=== Assigned task ===
Word for word, transcribe the data below from the line with "You are a GUI" to the line with "Click the Edit button label 602x364 pixels.", keeping both of those lines.
═════ Data extract
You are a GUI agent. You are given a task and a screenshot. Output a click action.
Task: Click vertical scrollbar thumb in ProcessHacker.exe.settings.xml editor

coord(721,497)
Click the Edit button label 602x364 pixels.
══════════
═════ Data extract
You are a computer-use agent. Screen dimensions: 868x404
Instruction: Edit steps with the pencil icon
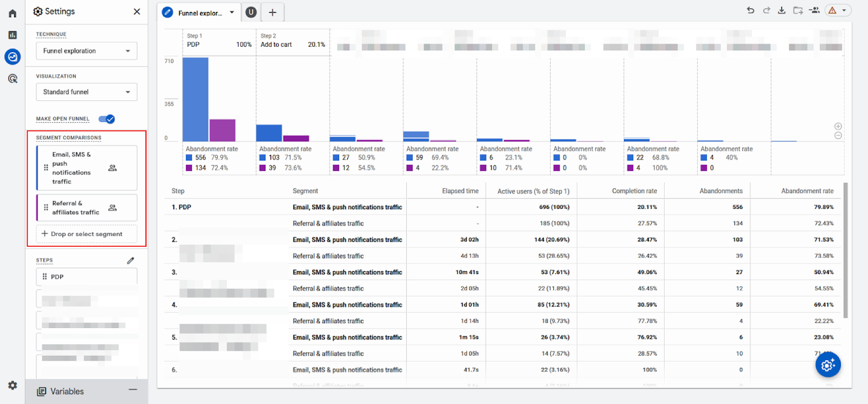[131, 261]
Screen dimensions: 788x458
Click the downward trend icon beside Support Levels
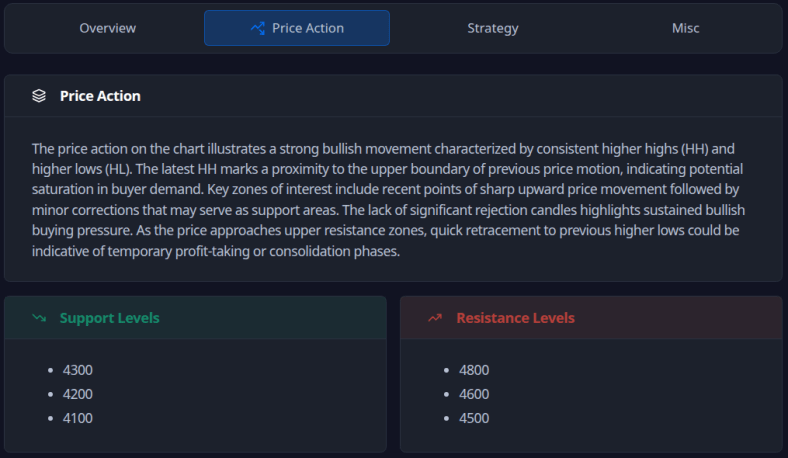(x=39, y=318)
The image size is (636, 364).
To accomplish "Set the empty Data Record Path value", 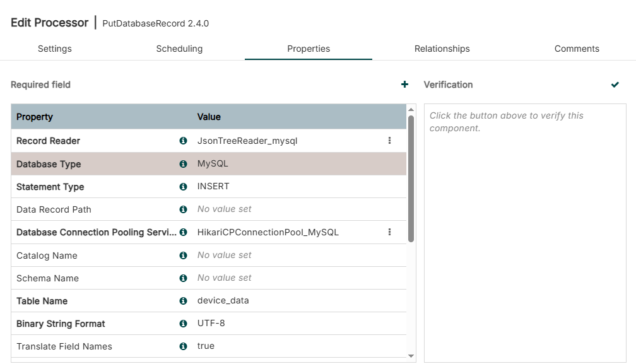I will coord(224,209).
══════════
=== Solution to this task ===
You are a GUI agent. You are given a task and a screenshot. Output a click action.
Task: Click vertical scrollbar thumb in ProcessHacker.exe.settings.xml editor

coord(721,497)
Click the Edit button label 602x364 pixels.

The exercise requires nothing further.